Nous sommes au début d’une histoire qui va s’étendre sur les versets 37 à 54 et qui nous parle d’un repas qu’aurait pris Jésus chez un pharisien et qui ce serait mal, très mal passé. Un texte que l’on retrouve en commun avec plusieurs passages de Matthieu et que Luc a centralisés dans ce fameux repas. Luc va nous dépeindre un Jésus très agressif vis-à-vis des Pharisiens et des scribes. On sait bien que cet exercice des controverses est plutôt confié à la rédaction de Matthieu qui livre une guerre sans merci avec la structure juive de son époque. Luc qui s’adresse plutôt à des paiens n’a normalement pas besoin de critiquer autant les juifs, ce qui n’empêche qu’il va s’en donner à cœur joie dans ce passage.
On trouve certes de subtiles différences entre les deux auteurs : alors que Matthieu va insister très lourdement sur l’hypocrisie, on voit bien que Luc ne va pas utiliser ce terme, se limitant à une notion de méchanceté égoïste.
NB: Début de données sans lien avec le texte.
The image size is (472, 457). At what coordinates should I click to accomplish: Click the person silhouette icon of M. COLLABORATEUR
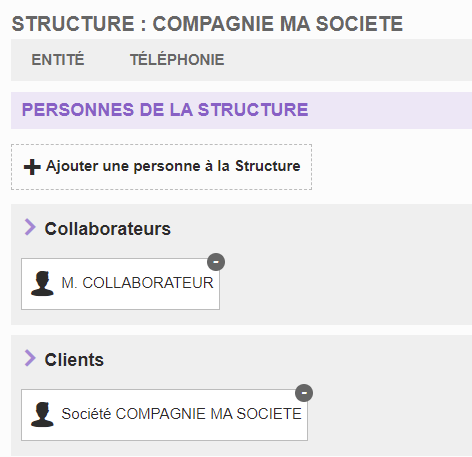click(42, 284)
Alors pourquoi Luc en vient aux mains lui aussi ? D’une part, Luc ne peut pas ne pas transmettre ces éléments de controverses qui sont présents dans la source des Loggias (la source Q), tout comme dans l’ensemble des traditions orales véhiculées à son époque. D’autre part, il a aussi besoin de mettre en musique ces éléments de conflit pour montrer à son public païen les différences fondamentales qui séparent l’église de la synagogue, pour ceux qui hésiteraient encore. Et puis enfin, sur certains détails spécifiques, il a besoin de montrer la force morale de la foi chrétienne. Sur la pureté par exemple, l’Eglise veut imposer une notion de pureté éthique : c’est ce que fait l’homme, ce qu’il dit aussi, qui va le rendre pur ou impur, et nettoyer son impureté chez un chrétien va demander un important travail de pénitence ou un changement profond de comportement. C’est plus facile de faire passer ce genre d’exigence en montrant du doigt le fait que pour les juifs, un bon lavage de mains fera l’affaire.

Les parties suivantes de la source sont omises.